Parrish v. Brooks

BLEIL, Justice,

concurring.

Although I agree with the majority’s decision in this case, I write separately to address the Parrishes’ contention that Dr. Brooks’ affidavit was not a basis for summary judgment because he did not specify the approved standard of care for a doctor. They specifically rely on this court’s opinion in Hammonds v. Thomas, 770 S.W.2d 1 *530(Tex.App.—Texarkana 1989, no writ). And, they generally cite Coan v. Winters, 646 S.W.2d 655 (Tex.App.—Forth Worth 1983, writ ref’d n.r.e.), and Wheeler v. Aldama-Luebbert, 707 S.W.2d 213 (Tex.App.-Corpus Christi 1986, no writ).

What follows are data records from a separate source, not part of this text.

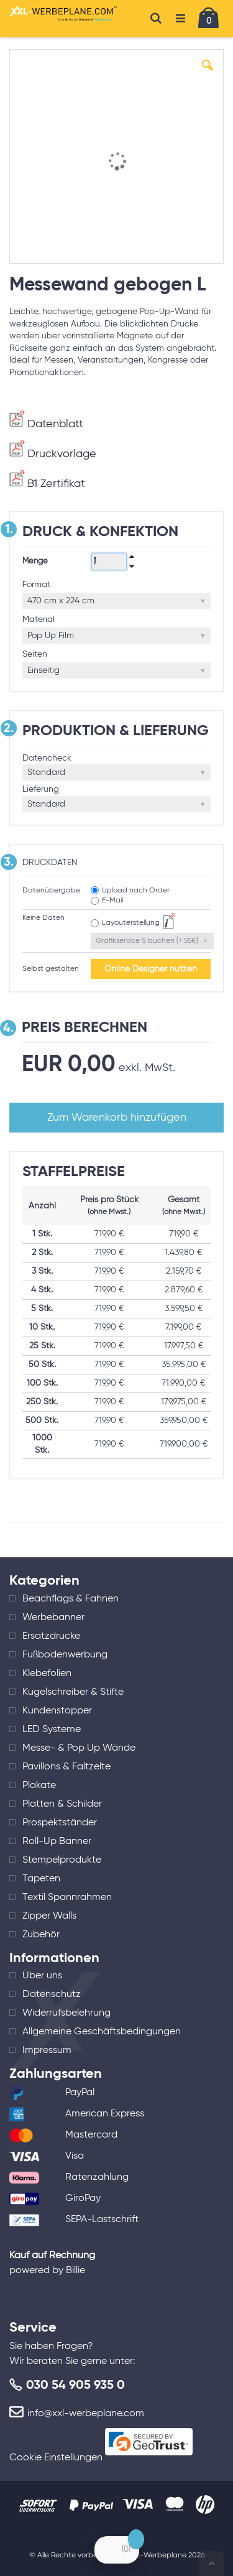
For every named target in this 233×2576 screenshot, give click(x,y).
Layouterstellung (131, 923)
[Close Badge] (136, 2539)
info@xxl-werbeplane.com (85, 2414)
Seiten (34, 654)
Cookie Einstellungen (56, 2458)
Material (38, 619)
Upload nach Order (136, 890)
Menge (35, 561)
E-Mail (112, 900)
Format (36, 584)
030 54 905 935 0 (75, 2385)
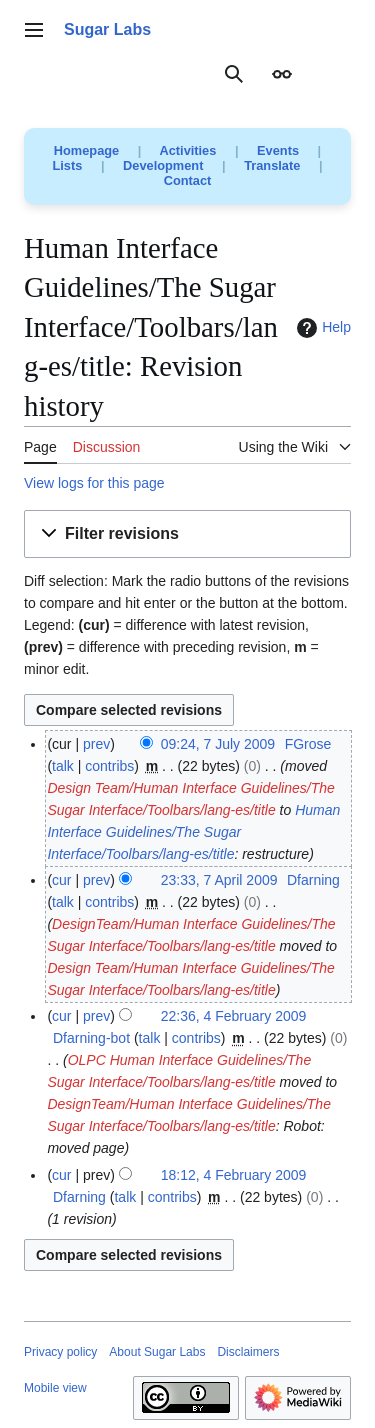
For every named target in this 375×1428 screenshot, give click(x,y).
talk (63, 766)
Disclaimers (248, 1352)
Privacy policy (60, 1352)
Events (278, 150)
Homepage (86, 150)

Reliance on Hammonds for this assertion is misplaced. The language in Ham-monds relied on was dicta, voiced by only one justice on this court. See Hammonds v. Thomas, 770 S.W.2d at 3 (Bleil, J., concurring), 770 S.W.2d at 4 (Grant, J., concurring).

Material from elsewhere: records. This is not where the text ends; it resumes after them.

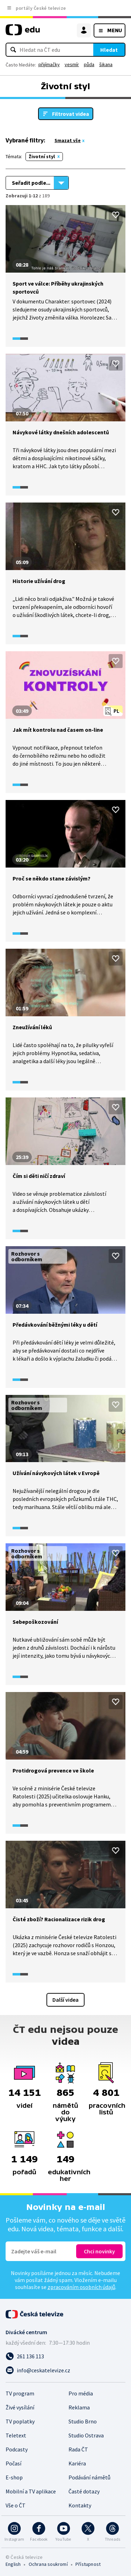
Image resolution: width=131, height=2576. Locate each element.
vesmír (72, 64)
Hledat (109, 49)
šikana (105, 64)
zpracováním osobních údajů (81, 2286)
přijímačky (49, 64)
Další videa (65, 1999)
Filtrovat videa (70, 113)
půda (89, 64)
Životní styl (42, 156)
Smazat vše (67, 140)
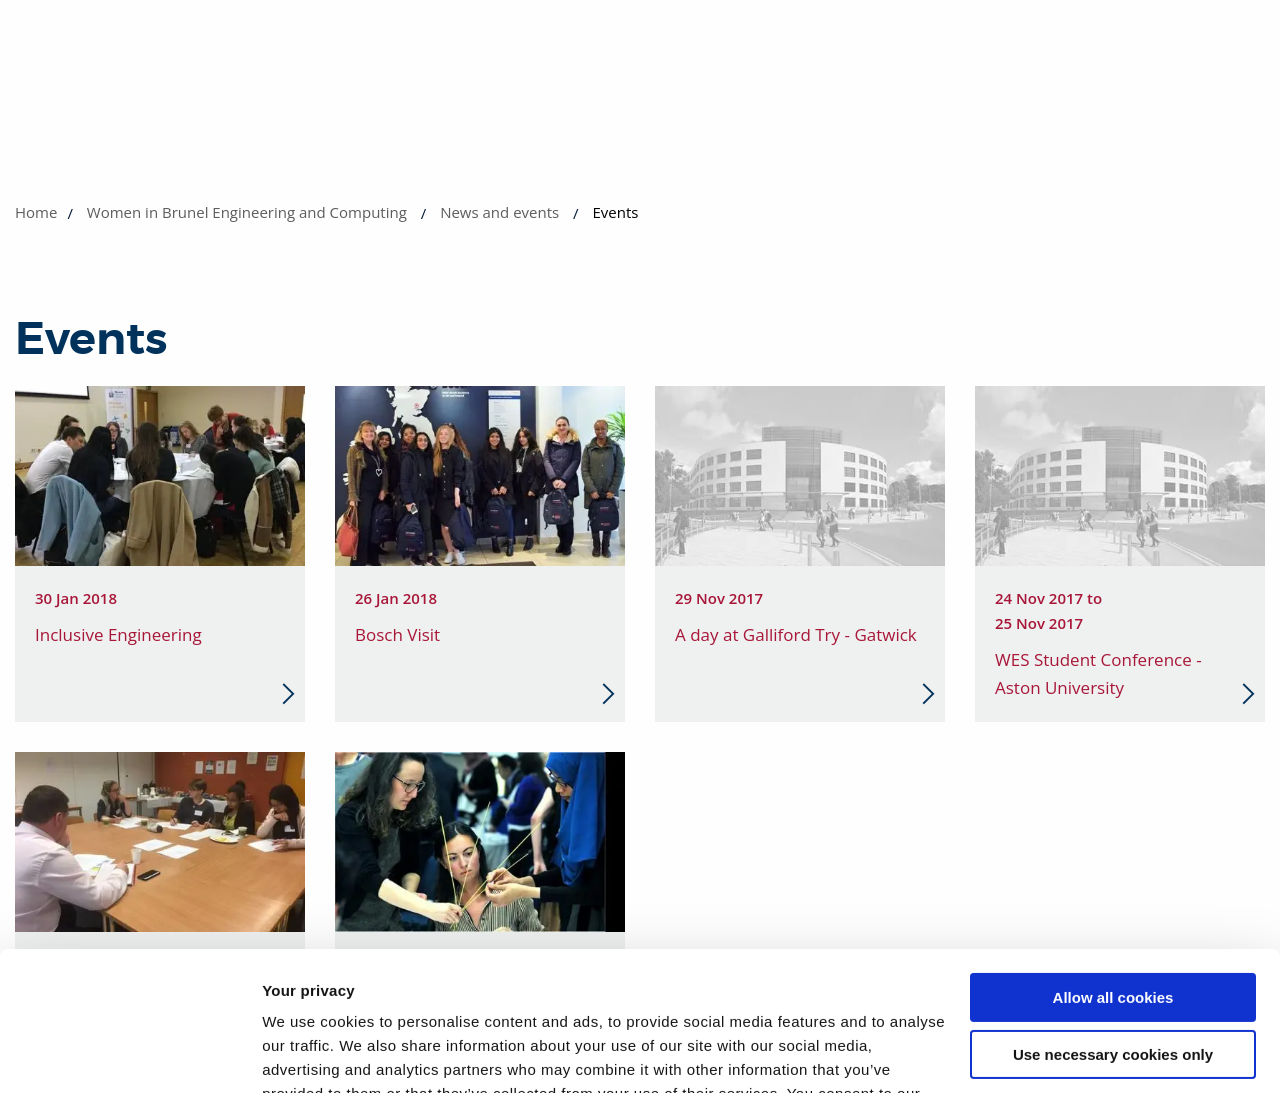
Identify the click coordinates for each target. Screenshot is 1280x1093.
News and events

I agree that the Brooks affidavit set out specific details. I further believe that the affidavit was otherwise proper summary judgment evidence. Medical doctors are free to express their opinions that there were no acts of medical negligence committed. King v. Bauer, 688 S.W.2d 845 (Tex.1985). The notion that medical experts should testify only as to the standard of care, with the ultimate question of negligence being left to the jury, is no longer valid. Medical experts are allowed to express their opinions so long as the opinions are confined to relevant issues and are based on proper legal concepts. Birchfield v. Texarkana Memorial Hosp., 747 S.W.2d 361, 365 (Tex.1987); Tex.R.Civ.Evid. 702, 704.